# Task goal:
Please reproduce the lines of the listing starting at the one that contains "Open 자유를 찾은 실험비글 30마리 title" and ending at the one that contains "[1015, 128]", including both of those lines, without changing anything.

BEGIN Data extract

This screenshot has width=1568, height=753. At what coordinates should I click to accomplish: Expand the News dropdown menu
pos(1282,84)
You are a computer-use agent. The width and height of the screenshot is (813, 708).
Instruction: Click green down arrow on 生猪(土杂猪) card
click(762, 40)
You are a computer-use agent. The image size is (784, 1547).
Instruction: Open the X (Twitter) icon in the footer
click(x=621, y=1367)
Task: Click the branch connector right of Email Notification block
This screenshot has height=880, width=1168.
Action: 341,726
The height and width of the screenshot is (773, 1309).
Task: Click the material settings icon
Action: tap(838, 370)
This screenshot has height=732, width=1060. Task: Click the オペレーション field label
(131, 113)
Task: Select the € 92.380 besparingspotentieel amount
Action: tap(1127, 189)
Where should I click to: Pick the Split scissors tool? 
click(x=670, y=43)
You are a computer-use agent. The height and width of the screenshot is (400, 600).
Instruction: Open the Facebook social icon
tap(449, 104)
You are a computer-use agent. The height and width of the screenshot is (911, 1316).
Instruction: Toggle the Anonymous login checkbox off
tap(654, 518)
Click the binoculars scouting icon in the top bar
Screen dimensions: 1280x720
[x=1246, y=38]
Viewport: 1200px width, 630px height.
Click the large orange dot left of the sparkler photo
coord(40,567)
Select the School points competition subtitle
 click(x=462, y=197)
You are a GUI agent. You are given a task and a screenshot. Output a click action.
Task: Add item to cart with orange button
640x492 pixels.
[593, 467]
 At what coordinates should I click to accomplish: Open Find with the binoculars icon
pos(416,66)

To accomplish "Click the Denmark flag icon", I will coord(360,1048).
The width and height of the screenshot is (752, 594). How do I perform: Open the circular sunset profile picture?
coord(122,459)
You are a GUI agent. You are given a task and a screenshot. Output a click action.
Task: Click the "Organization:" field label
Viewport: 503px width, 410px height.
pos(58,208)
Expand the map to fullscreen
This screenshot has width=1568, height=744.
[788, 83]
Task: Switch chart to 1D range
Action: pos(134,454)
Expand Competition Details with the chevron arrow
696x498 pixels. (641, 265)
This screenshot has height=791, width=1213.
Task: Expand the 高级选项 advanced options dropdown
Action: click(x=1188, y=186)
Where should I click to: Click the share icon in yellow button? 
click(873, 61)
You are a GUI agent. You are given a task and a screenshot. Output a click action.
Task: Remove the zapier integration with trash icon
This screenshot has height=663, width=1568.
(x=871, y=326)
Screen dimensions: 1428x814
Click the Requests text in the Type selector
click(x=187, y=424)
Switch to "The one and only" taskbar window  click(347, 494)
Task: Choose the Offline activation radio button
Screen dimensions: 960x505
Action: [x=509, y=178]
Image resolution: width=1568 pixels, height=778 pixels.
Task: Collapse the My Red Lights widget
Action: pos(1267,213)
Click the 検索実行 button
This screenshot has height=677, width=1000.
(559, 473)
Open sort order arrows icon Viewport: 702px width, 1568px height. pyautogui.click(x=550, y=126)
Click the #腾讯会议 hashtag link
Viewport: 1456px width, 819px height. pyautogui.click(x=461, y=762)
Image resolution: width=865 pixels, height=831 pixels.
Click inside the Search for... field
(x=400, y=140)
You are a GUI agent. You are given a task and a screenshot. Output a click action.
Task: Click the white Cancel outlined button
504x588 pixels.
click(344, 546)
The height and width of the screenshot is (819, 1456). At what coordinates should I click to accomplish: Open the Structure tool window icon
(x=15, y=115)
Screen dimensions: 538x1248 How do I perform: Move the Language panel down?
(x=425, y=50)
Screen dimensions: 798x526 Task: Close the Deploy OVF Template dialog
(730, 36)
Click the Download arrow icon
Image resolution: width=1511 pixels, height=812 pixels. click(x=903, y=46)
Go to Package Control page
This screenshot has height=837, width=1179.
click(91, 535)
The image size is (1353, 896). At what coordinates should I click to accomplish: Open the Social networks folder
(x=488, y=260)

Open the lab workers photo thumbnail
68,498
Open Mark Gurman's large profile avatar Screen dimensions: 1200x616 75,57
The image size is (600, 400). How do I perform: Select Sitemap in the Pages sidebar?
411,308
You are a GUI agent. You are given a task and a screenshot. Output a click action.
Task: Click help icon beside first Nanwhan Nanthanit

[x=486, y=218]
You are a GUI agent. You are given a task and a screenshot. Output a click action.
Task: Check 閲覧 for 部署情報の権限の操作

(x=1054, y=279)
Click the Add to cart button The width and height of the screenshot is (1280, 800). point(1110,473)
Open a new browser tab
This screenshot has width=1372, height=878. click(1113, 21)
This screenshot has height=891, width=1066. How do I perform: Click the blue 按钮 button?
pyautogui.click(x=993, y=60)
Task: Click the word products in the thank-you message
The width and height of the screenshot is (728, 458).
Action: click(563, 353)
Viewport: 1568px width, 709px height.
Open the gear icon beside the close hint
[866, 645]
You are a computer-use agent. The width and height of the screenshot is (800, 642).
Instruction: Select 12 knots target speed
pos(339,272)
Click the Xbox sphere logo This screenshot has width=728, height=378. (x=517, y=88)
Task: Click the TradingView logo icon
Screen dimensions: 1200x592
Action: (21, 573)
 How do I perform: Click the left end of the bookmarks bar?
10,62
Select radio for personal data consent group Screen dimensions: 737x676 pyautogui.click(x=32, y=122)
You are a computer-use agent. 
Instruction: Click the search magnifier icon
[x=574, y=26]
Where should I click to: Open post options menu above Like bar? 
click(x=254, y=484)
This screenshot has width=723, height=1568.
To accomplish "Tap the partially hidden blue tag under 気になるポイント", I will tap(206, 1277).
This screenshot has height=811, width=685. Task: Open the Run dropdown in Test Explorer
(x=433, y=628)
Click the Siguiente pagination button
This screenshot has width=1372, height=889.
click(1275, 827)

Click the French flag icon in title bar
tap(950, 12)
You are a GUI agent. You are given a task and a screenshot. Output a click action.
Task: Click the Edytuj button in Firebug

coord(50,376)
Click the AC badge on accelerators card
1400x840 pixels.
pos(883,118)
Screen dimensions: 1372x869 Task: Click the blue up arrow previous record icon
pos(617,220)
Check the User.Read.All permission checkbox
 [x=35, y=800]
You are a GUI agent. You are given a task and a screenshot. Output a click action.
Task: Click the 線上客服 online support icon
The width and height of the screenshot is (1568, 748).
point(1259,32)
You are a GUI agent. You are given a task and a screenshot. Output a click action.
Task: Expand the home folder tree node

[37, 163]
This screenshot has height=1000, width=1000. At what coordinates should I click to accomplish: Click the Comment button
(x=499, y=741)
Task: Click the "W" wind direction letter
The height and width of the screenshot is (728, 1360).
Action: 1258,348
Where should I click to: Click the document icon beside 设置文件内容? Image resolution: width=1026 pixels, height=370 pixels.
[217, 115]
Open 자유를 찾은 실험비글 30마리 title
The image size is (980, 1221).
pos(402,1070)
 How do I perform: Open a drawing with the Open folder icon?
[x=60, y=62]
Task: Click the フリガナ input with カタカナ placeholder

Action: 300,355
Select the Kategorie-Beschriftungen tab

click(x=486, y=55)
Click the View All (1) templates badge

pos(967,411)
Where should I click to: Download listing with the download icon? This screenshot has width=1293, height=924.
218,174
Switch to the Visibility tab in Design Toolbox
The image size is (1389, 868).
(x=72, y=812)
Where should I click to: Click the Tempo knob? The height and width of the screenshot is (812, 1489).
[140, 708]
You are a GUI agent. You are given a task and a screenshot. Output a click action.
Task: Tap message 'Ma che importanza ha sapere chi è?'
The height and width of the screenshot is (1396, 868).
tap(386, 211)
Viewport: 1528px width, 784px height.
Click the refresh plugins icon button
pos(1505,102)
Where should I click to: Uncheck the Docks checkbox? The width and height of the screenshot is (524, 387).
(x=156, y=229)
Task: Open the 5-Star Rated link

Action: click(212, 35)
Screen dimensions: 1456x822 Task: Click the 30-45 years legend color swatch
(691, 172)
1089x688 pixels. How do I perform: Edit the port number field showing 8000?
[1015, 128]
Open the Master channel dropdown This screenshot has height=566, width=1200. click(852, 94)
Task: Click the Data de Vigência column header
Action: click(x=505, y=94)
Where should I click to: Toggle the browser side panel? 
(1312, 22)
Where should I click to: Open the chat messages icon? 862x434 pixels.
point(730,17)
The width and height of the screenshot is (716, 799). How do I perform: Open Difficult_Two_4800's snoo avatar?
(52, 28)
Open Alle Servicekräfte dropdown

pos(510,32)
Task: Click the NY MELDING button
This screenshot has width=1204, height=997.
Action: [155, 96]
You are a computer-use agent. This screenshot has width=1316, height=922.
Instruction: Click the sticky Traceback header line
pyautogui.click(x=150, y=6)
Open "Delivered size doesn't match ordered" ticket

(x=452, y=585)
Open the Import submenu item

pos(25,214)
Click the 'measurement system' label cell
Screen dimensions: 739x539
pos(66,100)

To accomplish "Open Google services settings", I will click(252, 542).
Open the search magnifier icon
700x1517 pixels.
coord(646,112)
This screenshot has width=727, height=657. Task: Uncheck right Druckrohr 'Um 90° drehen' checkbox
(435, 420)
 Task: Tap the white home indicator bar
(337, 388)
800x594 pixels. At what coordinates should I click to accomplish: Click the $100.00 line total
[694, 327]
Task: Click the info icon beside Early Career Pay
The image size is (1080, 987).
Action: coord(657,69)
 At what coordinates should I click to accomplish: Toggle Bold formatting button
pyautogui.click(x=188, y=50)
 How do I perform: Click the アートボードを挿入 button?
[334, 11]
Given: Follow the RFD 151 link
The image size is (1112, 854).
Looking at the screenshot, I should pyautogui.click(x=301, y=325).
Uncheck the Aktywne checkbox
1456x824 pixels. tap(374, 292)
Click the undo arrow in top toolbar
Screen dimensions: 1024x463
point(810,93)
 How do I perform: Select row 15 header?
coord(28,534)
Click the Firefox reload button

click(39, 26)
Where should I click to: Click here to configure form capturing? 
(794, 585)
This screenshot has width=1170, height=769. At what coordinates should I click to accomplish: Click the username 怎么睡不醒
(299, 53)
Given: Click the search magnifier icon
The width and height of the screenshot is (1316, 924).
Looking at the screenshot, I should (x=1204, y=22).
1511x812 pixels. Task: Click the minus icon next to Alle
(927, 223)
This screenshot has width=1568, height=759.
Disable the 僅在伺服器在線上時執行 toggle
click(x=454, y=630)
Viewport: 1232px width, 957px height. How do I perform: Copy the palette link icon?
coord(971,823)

END Data extract

# Answer to this exercise:
Open 자유를 찾은 실험비글 30마리 title
The image size is (980, 1221).
pos(402,1070)
 How do I perform: Open a drawing with the Open folder icon?
[x=60, y=62]
Task: Click the フリガナ input with カタカナ placeholder

Action: 300,355
Select the Kategorie-Beschriftungen tab

click(x=486, y=55)
Click the View All (1) templates badge

pos(967,411)
Where should I click to: Download listing with the download icon? This screenshot has width=1293, height=924.
218,174
Switch to the Visibility tab in Design Toolbox
The image size is (1389, 868).
(x=72, y=812)
Where should I click to: Click the Tempo knob? The height and width of the screenshot is (812, 1489).
[140, 708]
You are a GUI agent. You are given a task and a screenshot. Output a click action.
Task: Tap message 'Ma che importanza ha sapere chi è?'
The height and width of the screenshot is (1396, 868).
tap(386, 211)
Viewport: 1528px width, 784px height.
Click the refresh plugins icon button
pos(1505,102)
Where should I click to: Uncheck the Docks checkbox? The width and height of the screenshot is (524, 387).
(x=156, y=229)
Task: Open the 5-Star Rated link

Action: click(212, 35)
Screen dimensions: 1456x822 Task: Click the 30-45 years legend color swatch
(691, 172)
1089x688 pixels. How do I perform: Edit the port number field showing 8000?
[1015, 128]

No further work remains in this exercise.